News Analysis
Last week’s Fox Business report that “bankers” are saying AT&T needs to sell DIRECTV because it’s an ‘underperforming asset’ certainly rings true.

Since AT&T purchased DIRECTV in 2015 for $49 billion, the nation’s top satellite TV service has lost roughly five million subscribers. Making matters worse, the customer defections are dramatically increasing with each financial quarter.

In this year’s first quarter, DIRECTV and U-verse combined for a net loss of 897,000 subs. (AT&T does not break out the numbers for the two services, but DIRECTV’s losses are likely to be far greater than U-verse.)
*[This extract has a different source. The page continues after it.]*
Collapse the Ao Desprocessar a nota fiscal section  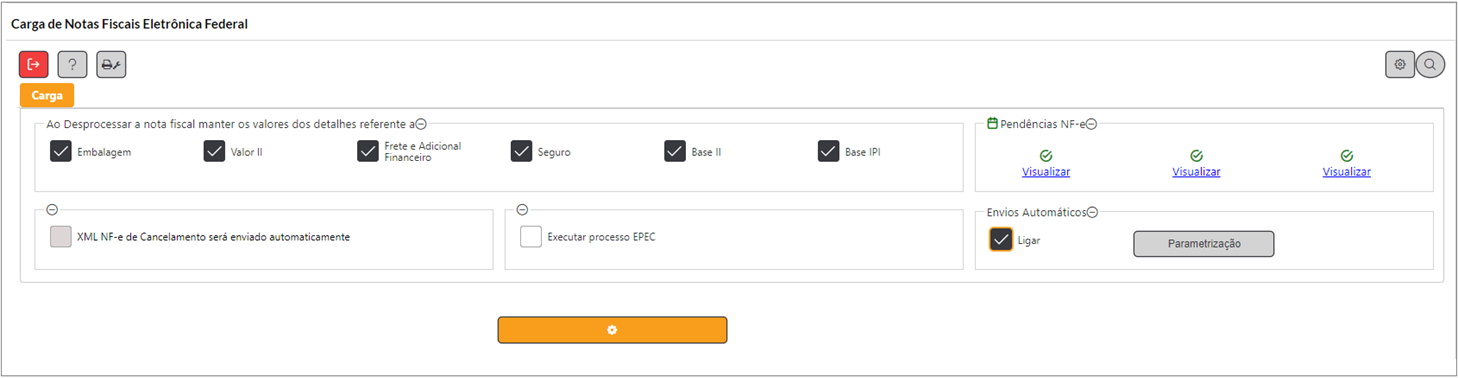pyautogui.click(x=421, y=124)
“I don’t know if AT&T will go for it, but they may not have much choice,” said Fox Business’ Charlie Gasparino, who penned the report. “AT&T is coming under tremendous shareholder pressure to cut costs…They have a very underperforming asset known as DIRECTV that’s losing subscribers left and right. They have to figure out a way to get it off its balance sheet.”

That is all true. But there is one reason why AT&T might not sell DIRECTV. And it’s not because AT&T still sees value in the satcaster, which company executives suggest in half-hearted declarations to shareholders and financial analysts.
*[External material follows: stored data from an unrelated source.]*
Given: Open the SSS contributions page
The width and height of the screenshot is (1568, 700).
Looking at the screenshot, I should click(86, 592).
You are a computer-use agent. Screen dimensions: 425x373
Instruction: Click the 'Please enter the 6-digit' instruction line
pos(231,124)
No, the real reason why AT&T might not sell DIRECTV is that no one might want to buy it.

The satellite TV industry, which dominated the pay TV category less than 10 years ago, is in freefall. Dish, DIRECTV’s longtime rival, has lost approximately 30 percent of its satellite subscribers over the last five years. That means the two satcasters have combined for a net loss of around nine million customers since 2015.

And with cord-cutting increasing, and streaming exploding, there’s no indication that the losses will stop, or even slow to a manageable rate.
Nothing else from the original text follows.